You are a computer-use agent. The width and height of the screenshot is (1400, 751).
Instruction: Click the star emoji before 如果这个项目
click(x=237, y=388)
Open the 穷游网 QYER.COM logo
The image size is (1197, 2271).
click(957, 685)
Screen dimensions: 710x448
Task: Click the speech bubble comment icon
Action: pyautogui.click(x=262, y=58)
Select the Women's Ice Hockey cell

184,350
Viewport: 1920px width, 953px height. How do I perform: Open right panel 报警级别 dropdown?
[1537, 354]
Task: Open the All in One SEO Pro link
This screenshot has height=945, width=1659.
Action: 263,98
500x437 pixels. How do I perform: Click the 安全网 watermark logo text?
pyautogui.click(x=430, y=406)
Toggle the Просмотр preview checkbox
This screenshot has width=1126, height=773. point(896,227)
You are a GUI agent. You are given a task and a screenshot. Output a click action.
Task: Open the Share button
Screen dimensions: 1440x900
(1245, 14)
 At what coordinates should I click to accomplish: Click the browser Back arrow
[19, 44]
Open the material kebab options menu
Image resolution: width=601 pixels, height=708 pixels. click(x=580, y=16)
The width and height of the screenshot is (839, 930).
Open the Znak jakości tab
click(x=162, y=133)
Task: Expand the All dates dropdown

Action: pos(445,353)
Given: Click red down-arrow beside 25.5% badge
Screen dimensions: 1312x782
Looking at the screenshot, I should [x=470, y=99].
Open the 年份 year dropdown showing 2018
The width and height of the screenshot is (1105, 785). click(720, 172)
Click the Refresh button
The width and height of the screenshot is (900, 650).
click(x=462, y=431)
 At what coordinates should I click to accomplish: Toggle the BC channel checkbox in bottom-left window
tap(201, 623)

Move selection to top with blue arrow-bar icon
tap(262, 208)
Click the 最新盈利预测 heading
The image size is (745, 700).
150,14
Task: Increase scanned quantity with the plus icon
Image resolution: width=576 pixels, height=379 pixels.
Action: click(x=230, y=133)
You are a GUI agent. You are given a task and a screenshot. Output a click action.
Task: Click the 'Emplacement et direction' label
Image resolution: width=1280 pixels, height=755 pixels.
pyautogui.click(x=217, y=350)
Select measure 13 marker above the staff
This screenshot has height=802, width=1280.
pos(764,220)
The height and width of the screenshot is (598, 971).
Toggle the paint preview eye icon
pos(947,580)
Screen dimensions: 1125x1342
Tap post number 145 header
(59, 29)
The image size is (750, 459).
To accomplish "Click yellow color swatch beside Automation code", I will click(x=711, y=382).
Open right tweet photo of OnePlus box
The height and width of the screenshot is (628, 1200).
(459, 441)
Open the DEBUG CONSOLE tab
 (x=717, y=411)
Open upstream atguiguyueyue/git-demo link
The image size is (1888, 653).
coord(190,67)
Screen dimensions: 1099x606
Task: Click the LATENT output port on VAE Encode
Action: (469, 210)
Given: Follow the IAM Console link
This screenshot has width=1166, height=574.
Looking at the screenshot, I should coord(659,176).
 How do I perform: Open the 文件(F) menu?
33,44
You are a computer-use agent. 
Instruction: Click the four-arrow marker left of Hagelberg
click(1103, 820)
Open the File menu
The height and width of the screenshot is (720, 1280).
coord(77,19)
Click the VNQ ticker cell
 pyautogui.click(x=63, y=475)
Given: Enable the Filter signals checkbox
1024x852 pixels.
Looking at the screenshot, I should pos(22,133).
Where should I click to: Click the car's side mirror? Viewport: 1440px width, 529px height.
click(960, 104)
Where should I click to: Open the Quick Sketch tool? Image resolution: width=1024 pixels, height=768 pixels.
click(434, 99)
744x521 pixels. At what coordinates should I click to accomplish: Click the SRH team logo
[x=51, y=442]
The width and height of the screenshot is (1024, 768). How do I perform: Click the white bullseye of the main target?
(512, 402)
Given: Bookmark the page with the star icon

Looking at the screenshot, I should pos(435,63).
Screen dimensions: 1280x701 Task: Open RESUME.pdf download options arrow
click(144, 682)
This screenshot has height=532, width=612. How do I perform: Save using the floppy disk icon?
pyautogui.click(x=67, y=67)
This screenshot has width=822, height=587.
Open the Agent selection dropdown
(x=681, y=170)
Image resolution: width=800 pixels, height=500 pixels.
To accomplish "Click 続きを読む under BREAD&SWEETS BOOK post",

********************

_About this task_
Make a tally of the lines in this data that include the string "beside", and answer with that tally alone.

_Exercise answer_
2